Report each line of the data that has "agent" somewhere in it.

======== Material for this task ========

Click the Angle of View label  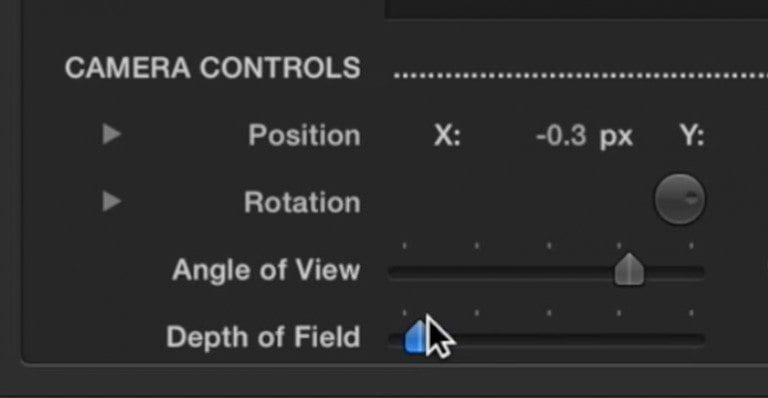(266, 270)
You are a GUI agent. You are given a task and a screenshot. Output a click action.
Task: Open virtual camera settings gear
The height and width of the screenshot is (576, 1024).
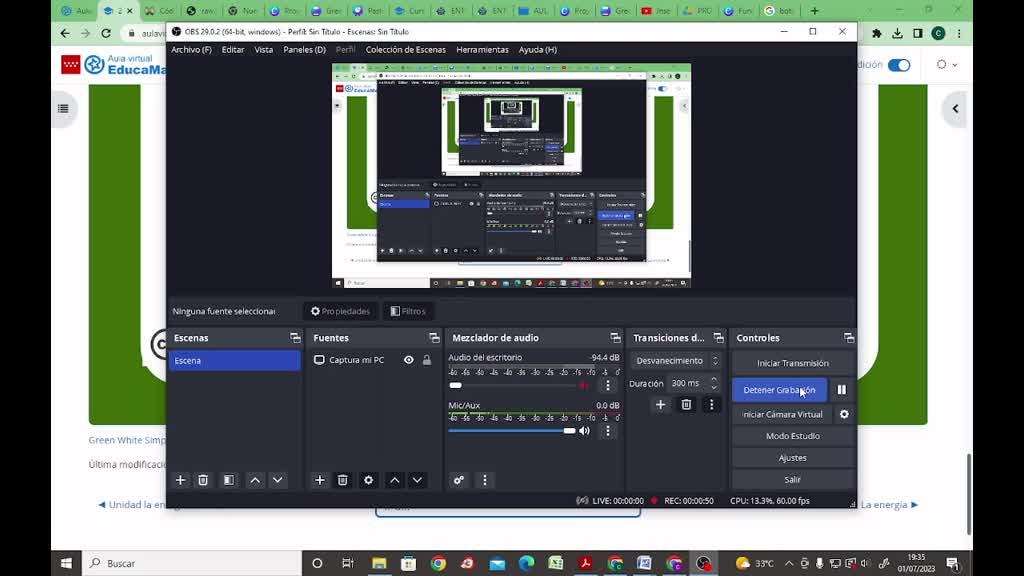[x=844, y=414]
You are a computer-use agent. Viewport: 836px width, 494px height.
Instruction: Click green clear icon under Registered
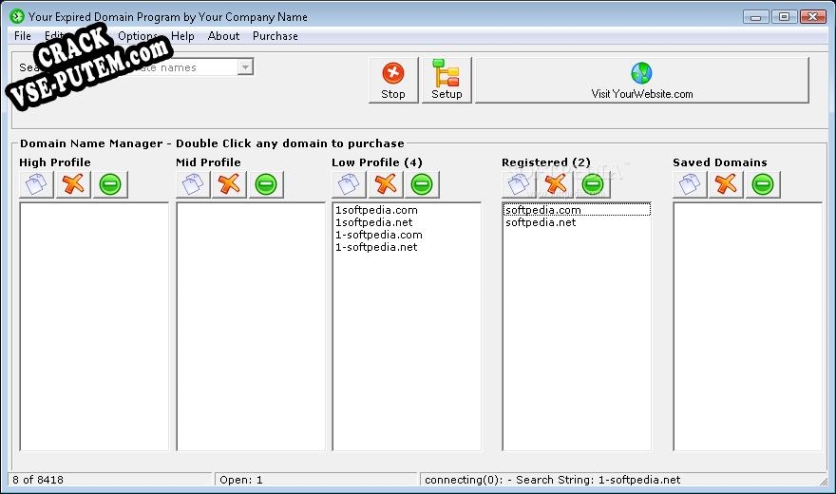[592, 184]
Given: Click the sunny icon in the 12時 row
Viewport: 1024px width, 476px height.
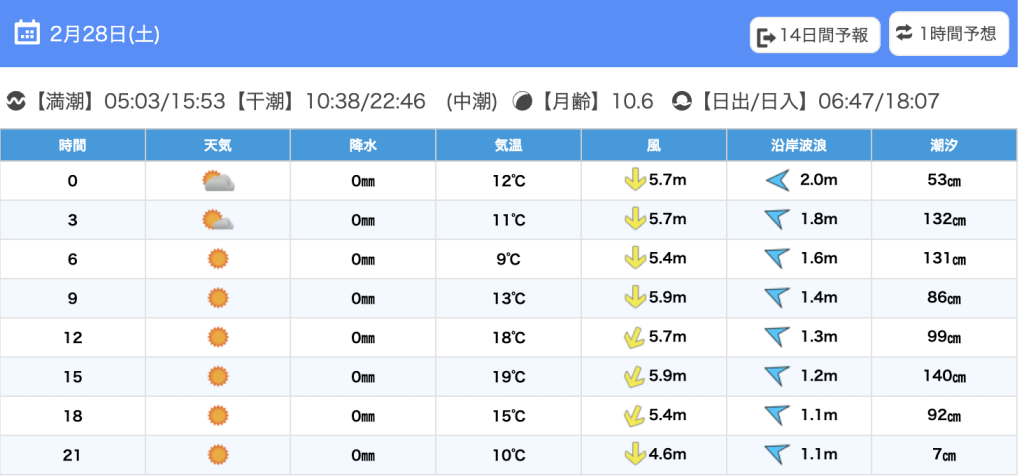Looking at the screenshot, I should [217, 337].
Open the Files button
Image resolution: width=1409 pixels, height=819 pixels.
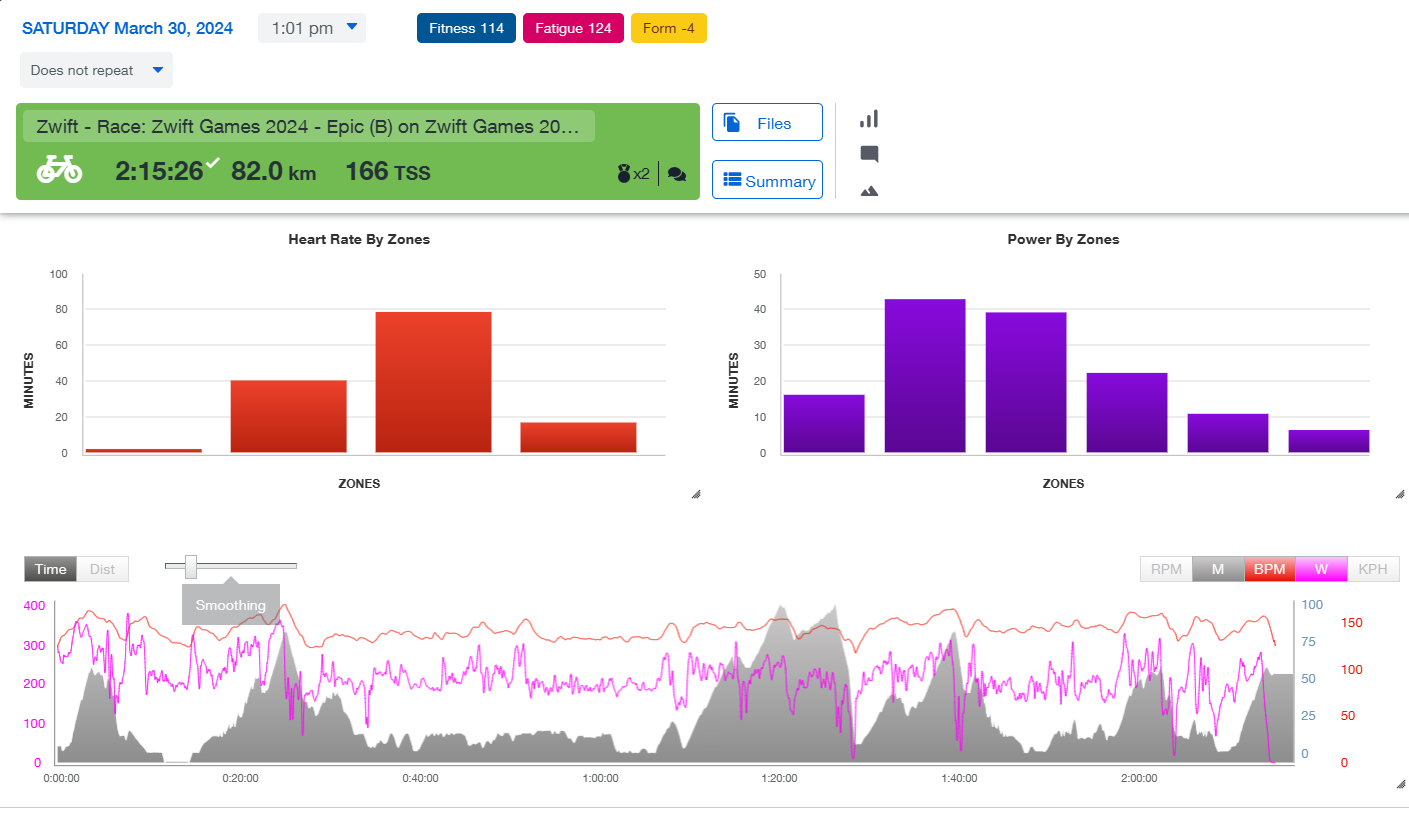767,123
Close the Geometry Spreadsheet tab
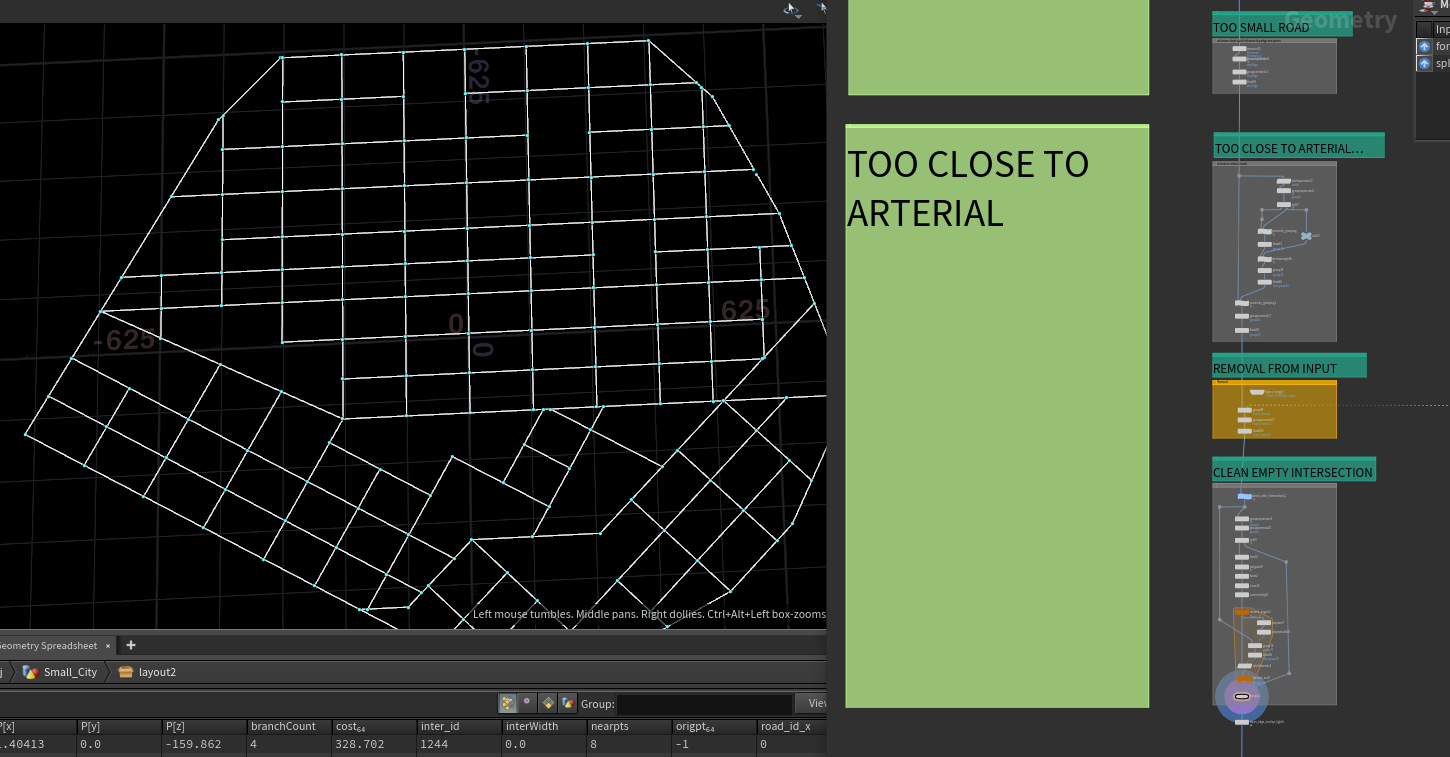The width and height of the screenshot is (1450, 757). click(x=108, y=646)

========

*The completed task*.
You are a GUI agent. You are given a task and a screenshot. Output a click action.
You are a computer-use agent. Viewport: 836px width, 494px height.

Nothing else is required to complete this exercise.